Archive for March, 2007

Why Blogs should use Creative Commons

Thursday, March 29th, 2007

An interesting discussion on the iCommons blog. Excerpt:

If your intention, as a blogger, is to have your content and your thoughts distributed as widely as possible, then reserving all your rights to your content is counterproductive. A more effective way of distributing your content and still retaining some control over how your content is distributed is using Creative Commons licenses.

This does, as the author argues, remove the need to walk the fine “Fair Use” line when another blogger wants to reproduce, quote from, and engage with your text. It’s an argument worth reading. I suppose that if your blog consists in large part of quotations from other sources there is less of an obvious advantage in this, as your quotations are obviously exempt from the (cc) licence. I should speak to my co-editors both here and over at CE about doing this.

Your data is the next big battle

Wednesday, March 28th, 2007

The trendspotters are saying (rhetorically) “Open Source is dead” and “Open data matters more than Open Source.” What’s clearly meant is: “open data formats matter more …”

Open access — over which critical battles important to readers of this blog continue to rage — is completely overlooked.

e-Science in the Arts and Humanities

Wednesday, March 28th, 2007
A series of lectures organised by the (UK) Arts and Humanities e-Science Support Centre:
AHeSSC is coordinating a ‘Theme’ entitled ‘e-Science in the Arts and Humanities’ at the e-Science Institute in Edinburgh. For more details click here.

The first phase of the theme’s activities will be a lecture series that will run from April to July 2007. A full programme for these is now available on the e-Science Institute wiki. The lectures are free and open to all (although registration will be required), and will be webcast. More details webcasting and registration will be posted here shortly.

This Theme aims to explore the new challenges for research in the Arts and Humanities, and to define the new research agenda that is made possible by e-Science technology. It will encourage innovation and the pushing back of intellectual boundaries, while seeking to be accessible to and inclusive of those researchers who are not currently engaged in this agenda. The Theme will consider the international context of UK research, and will identify the strategic considerations for researchers, students and funding agencies as this agenda is taken forward.

* **DATASET EXCERPTS**:
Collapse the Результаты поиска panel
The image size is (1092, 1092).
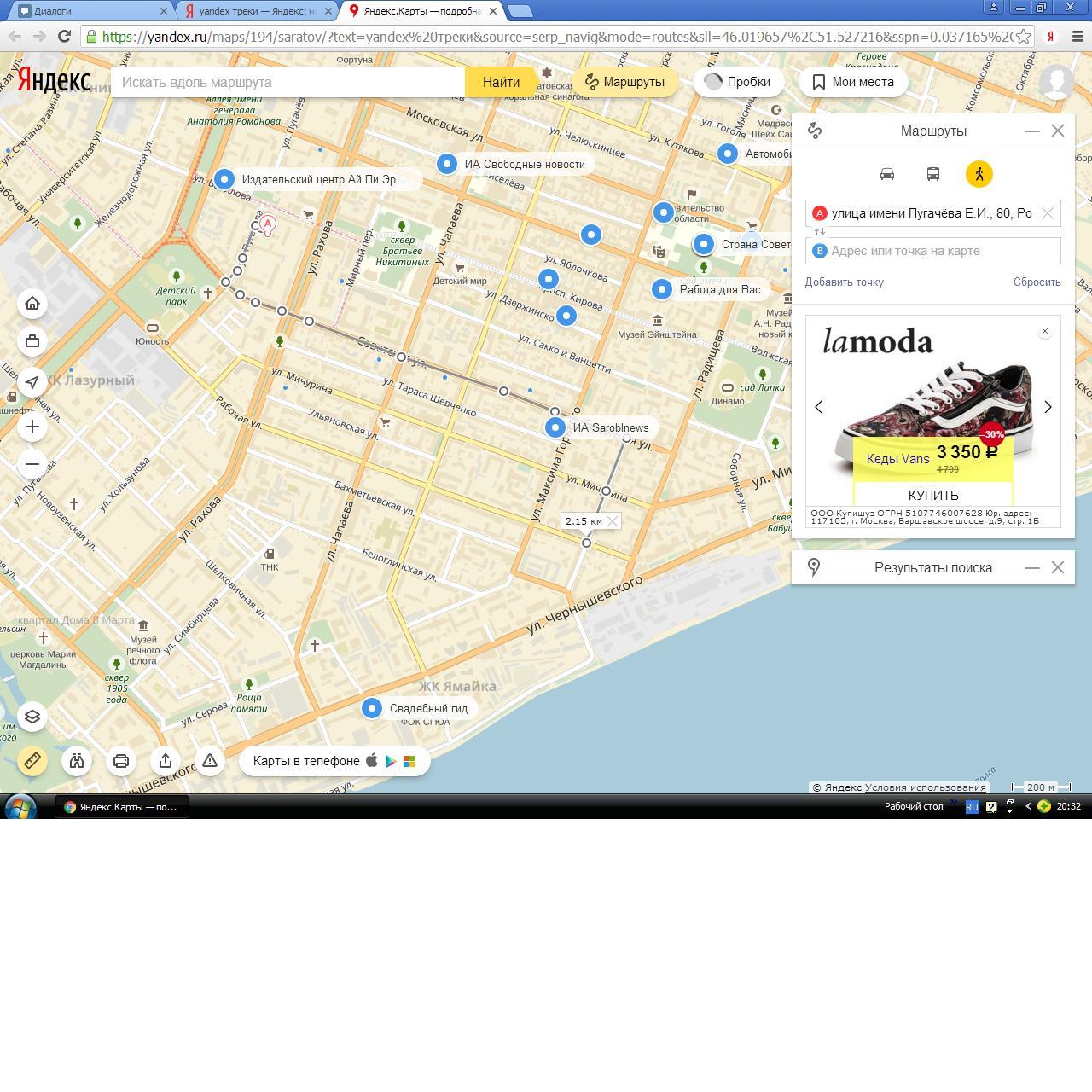pos(1031,567)
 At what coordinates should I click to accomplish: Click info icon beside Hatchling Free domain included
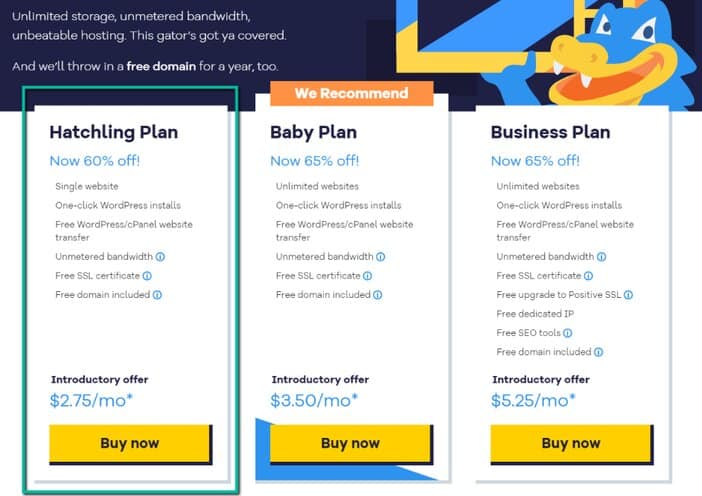tap(157, 295)
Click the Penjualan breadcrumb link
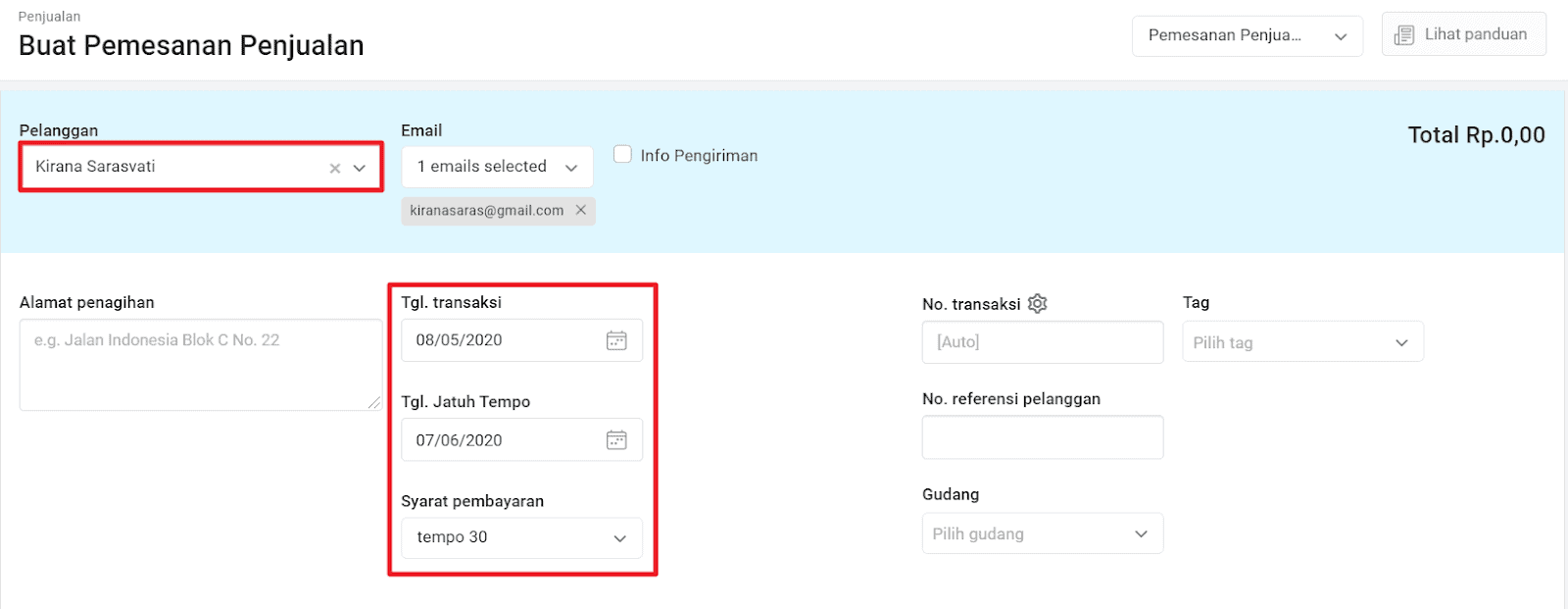Image resolution: width=1568 pixels, height=609 pixels. point(50,17)
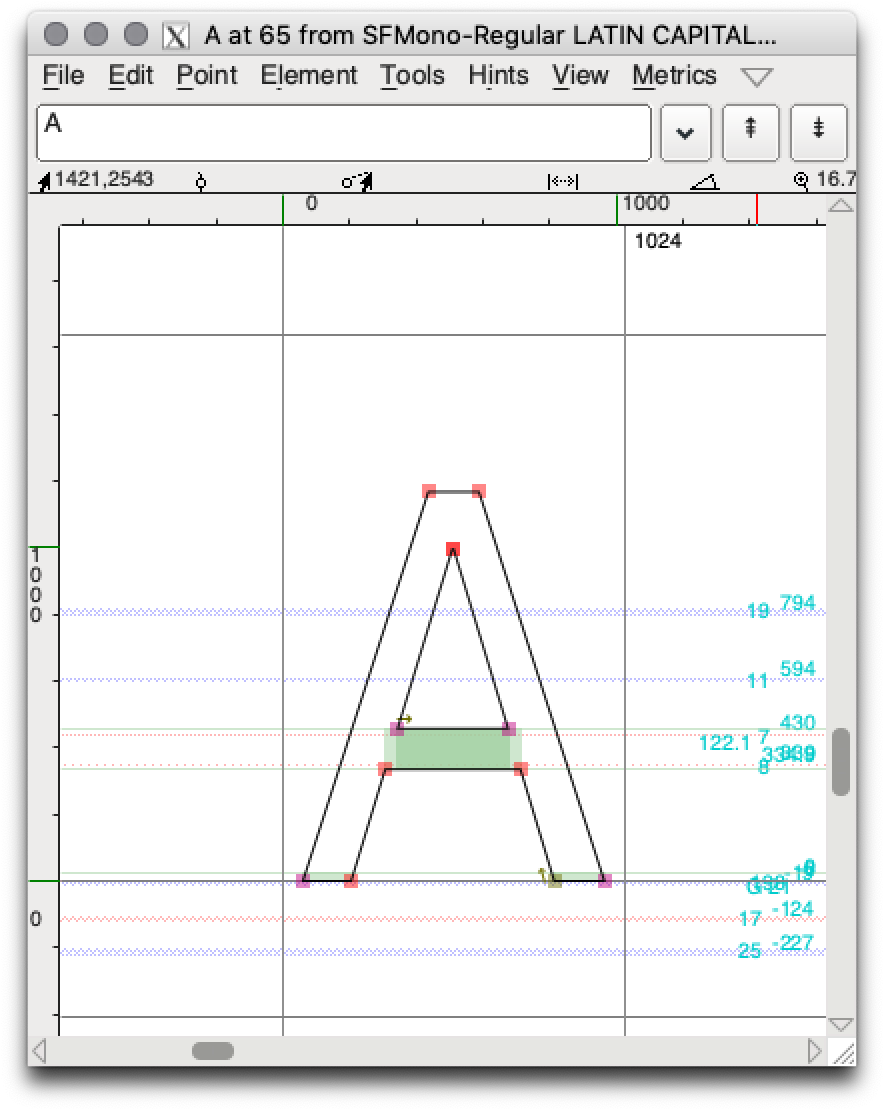Click the magnifier zoom level icon
The width and height of the screenshot is (884, 1110).
(801, 181)
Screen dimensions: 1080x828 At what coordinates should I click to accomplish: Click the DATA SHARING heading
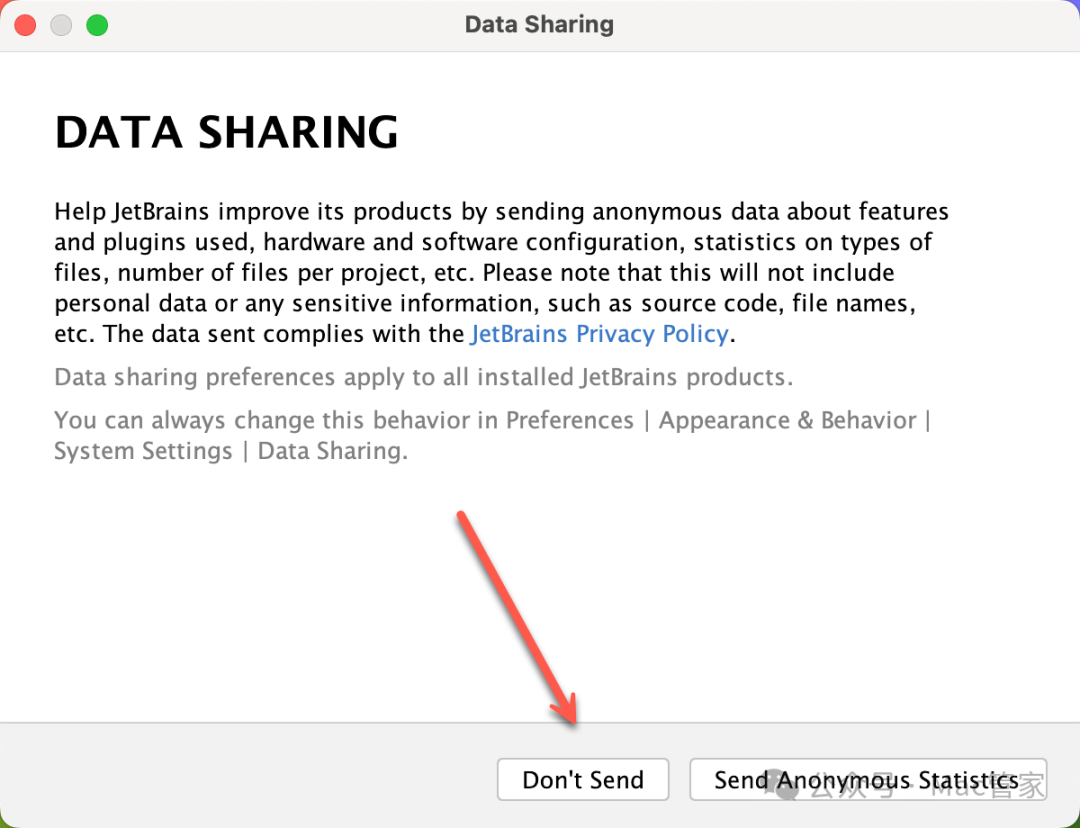click(x=227, y=132)
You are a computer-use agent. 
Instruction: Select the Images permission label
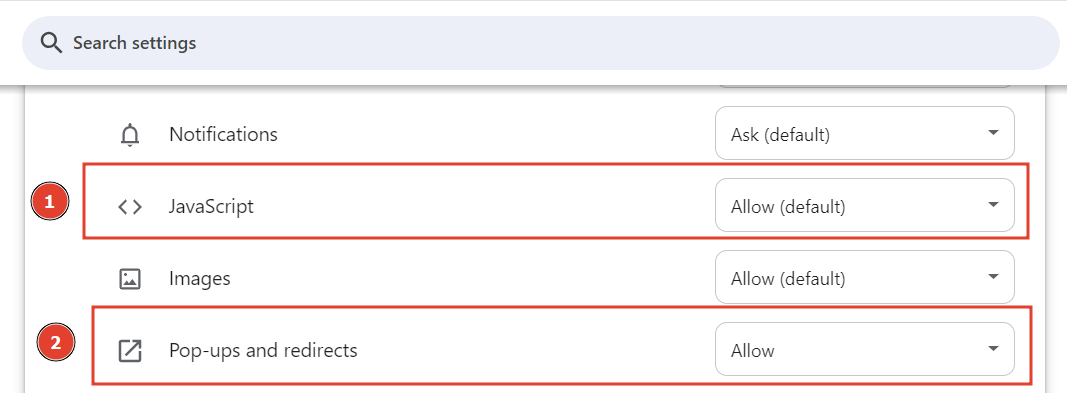point(200,279)
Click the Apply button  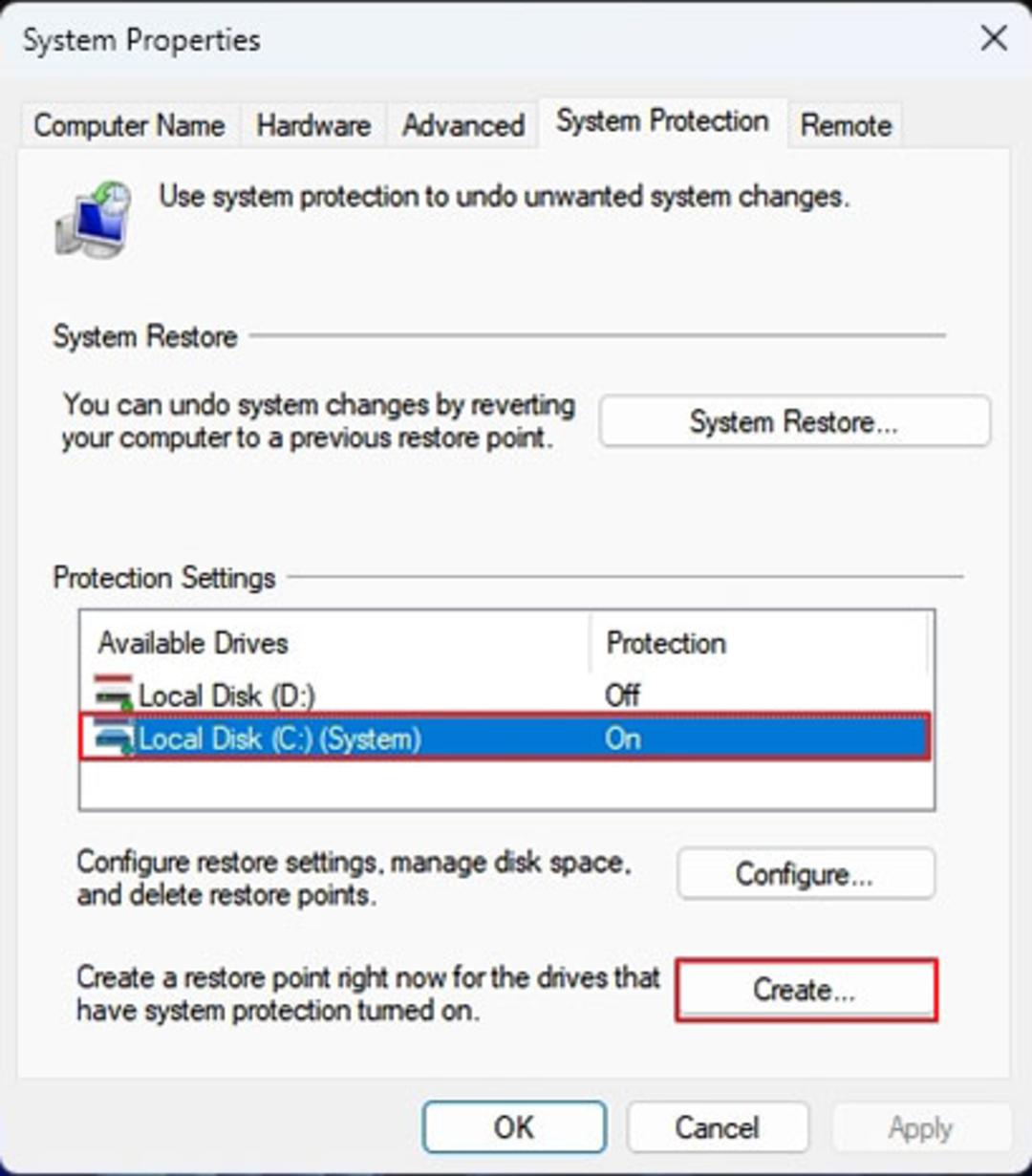[x=920, y=1127]
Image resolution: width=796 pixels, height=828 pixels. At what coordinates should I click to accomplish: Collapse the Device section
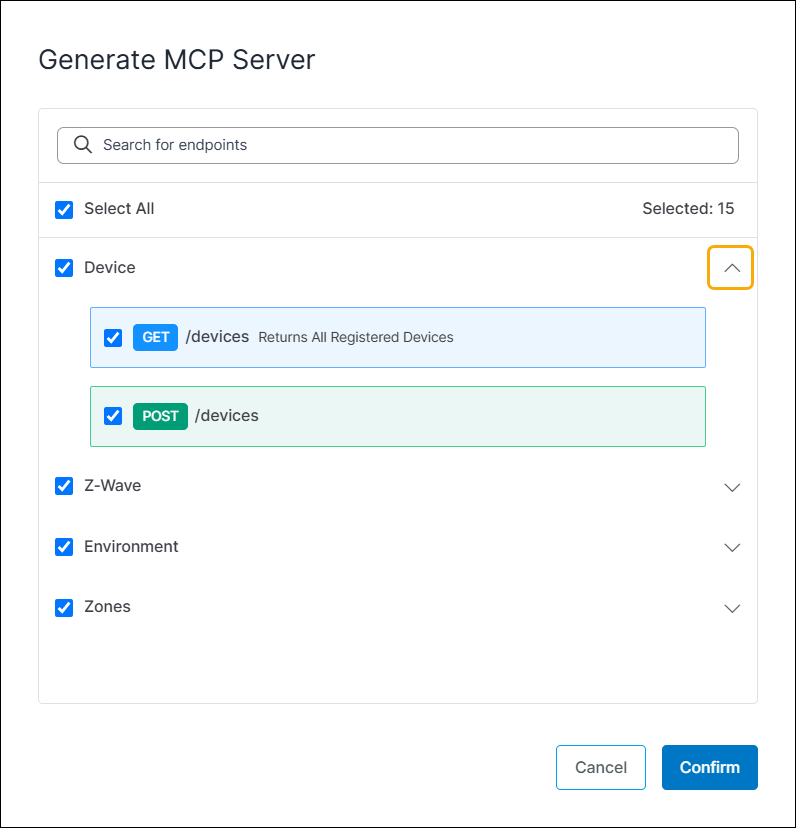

* **ACTIVITY 1**:
List the titles of the posts in the blog archive.
* **ACTIVITY 2**:
According to the blog archive, during which months will the e-Science lecture series run?

* **TASK SOLUTION 1**:
Why Blogs should use Creative Commons
Your data is the next big battle
e-Science in the Arts and Humanities

* **TASK SOLUTION 2**:
From April to July 2007.